* **Written task**
Copy the records below verbatim, starting at the line that contains "The image size is (1920, 1080)." and ending after the line that contains "point(1553,177)".
----------
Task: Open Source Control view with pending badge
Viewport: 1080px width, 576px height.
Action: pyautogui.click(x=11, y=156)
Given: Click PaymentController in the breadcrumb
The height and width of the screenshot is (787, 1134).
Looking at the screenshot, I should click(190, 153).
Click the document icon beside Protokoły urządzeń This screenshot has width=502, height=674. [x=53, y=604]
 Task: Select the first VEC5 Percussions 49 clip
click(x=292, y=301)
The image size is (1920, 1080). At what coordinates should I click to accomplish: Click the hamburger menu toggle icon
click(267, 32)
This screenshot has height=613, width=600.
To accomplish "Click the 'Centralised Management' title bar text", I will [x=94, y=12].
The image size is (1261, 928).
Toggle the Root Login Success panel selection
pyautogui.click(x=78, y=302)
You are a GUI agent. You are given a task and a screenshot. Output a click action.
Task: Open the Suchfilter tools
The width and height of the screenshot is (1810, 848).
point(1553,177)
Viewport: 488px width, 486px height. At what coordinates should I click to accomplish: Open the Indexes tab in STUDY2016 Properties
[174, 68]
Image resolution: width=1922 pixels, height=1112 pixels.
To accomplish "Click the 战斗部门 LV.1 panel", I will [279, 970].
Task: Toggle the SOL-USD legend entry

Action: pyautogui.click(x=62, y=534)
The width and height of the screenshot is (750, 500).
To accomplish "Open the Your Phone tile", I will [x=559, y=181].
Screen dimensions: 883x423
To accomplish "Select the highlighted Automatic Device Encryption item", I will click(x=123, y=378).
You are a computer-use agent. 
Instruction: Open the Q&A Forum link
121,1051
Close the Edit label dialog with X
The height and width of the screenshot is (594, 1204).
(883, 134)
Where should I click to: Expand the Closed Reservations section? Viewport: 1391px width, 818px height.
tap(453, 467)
----------
* **Completed task**
The image size is (1920, 1080). At what coordinates should I click to accomplish: Click the hamburger menu toggle icon
click(267, 32)
This screenshot has height=613, width=600.
To accomplish "Click the 'Centralised Management' title bar text", I will [x=94, y=12].
The image size is (1261, 928).
Toggle the Root Login Success panel selection
pyautogui.click(x=78, y=302)
You are a GUI agent. You are given a task and a screenshot. Output a click action.
Task: Open the Suchfilter tools
The width and height of the screenshot is (1810, 848).
point(1553,177)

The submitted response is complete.